It would be understandable if Bulgaria--ancient Roman annex, Ottoman Empire conquest, Soviet Union satellite--wasn't all that welcoming to foreigners. But there I was in Sofia, on my way to the public drinking fountains where locals fill up old Coke bottles with hot mineral water, when a lady pointed out that the bottle of wine I was carrying had broken through its plastic bag. I tucked the bottle back in as best I could and said thank you--good deed done, as far as I was concerned--but the woman kept cheerily talking in Bulgarian as she emptied one of her own shopping bags and insisted I take it to replace my ripped one.
Hospitality in hand, Bulgaria is the next little thing on the international travel scene. The Balkan nation joined the European Union on Jan. 1, with blue flags waving in the streets on New Year's Eve, yet only in recent years have tourists ventured much beyond Black Sea beach towns and into the Ohio-size expanse of rose farms, medieval monasteries and Roman ruins. Visitors, especially Western Europeans, are flocking to ski resorts in the Rila and Pirin mountains and have even sparked a property boom in Bansko, where investors are scooping up cheap vacation homes. Meanwhile, low-cost labor, economic incentives and proximity to the rest of Europe are luring record levels of foreign investment from companies like French car-parts manufacturer Montupet, Chinese TV maker SVA and U.S. energy firm AES--even though Bulgaria still has a ways to go in cleaning up corruption.
Then there is Sofia, which has the air of being on the cusp of discovery. (Impress your hipper friends by talking about how you visited after tiring of Prague.) The taxi driver from the airport was surprised to learn that I was American, as were vendors in the fruit market, although everyone under 30, it seemed, spoke English.
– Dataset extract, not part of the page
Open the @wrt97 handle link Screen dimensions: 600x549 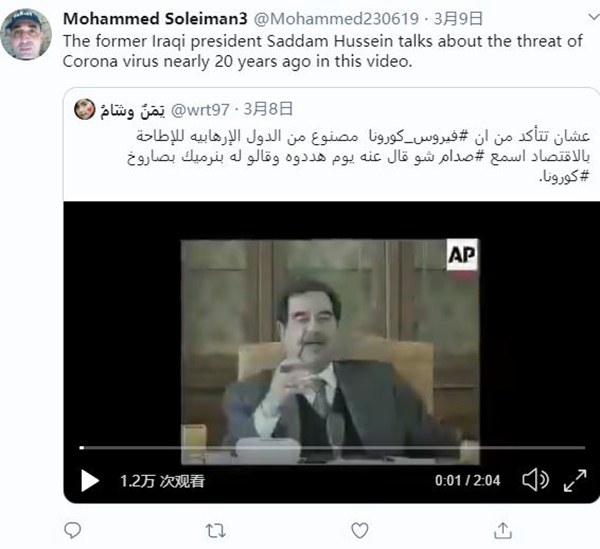[x=200, y=110]
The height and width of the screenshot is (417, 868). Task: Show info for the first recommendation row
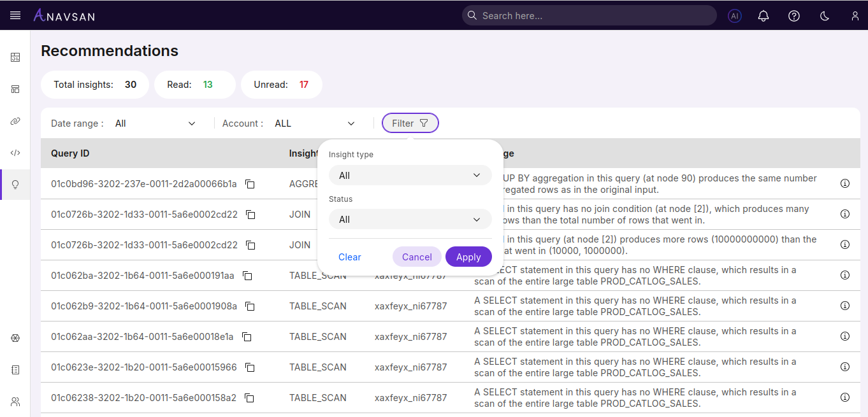(845, 183)
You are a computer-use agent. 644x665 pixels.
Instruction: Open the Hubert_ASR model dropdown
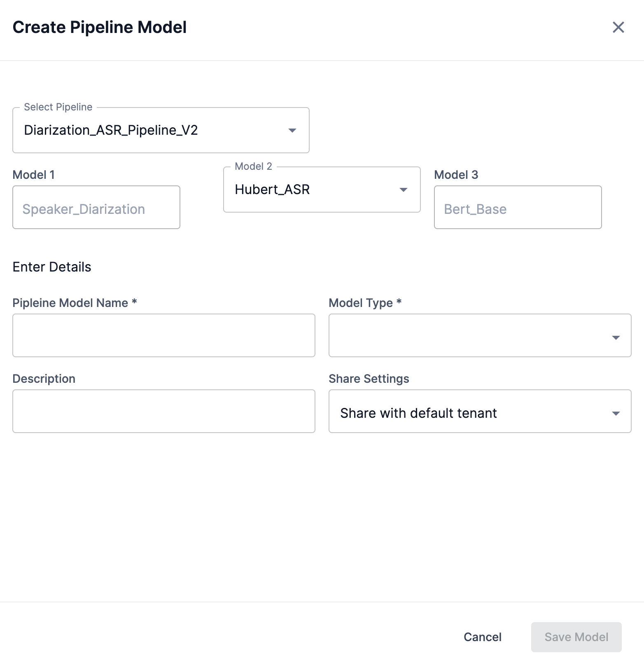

Road signs in the capital are in Cyrillic, and Old World and communist-era charms abound--men in chapeaux, women with bright red dye jobs--but there are also plenty of skinny young things running around in tight jeans and tall boots, heading to hot nightclubs like Chervilo and Briliantin that don't get going before midnight.
The tourism industry here isn't exactly supersophisticated--the Sheraton's approach to wake-up calls, for example, is laissez-faire--but more amenities are popping up, including high-end hotels like Arena di Serdica, built around the ruins of a Roman amphitheater, and Grand Hotel Sofia, which overlooks the Sofia City Garden, the former Royal Palace (now an ethnographical museum) and the National Theater. The nicest rooms top $300 a night, after converting from the euros that most hotel rates are listed in, alongside the price in Bulgarian leva.
Sofia easily matches the rest of Europe in cobblestone streets and cathedrals. Aleksander Nevski Memorial Church, a massive neo-Byzantine tribute to the Russian soldiers who died fighting for Bulgaria's independence from the Turks in the late 19th century, is well trafficked, as are the souvenir stalls outside selling communist and Nazi paraphernalia. Fewer sightseers meander into the Sveta Nedelya Church, where Sofians gather for incense-imbued Bulgarian Orthodox services in a mural-covered sanctuary. It was there that a church employee approached my camera-toting travel companion, asking to be photographed. We wound up sharing warm bread in a side office, even though we didn't share a language.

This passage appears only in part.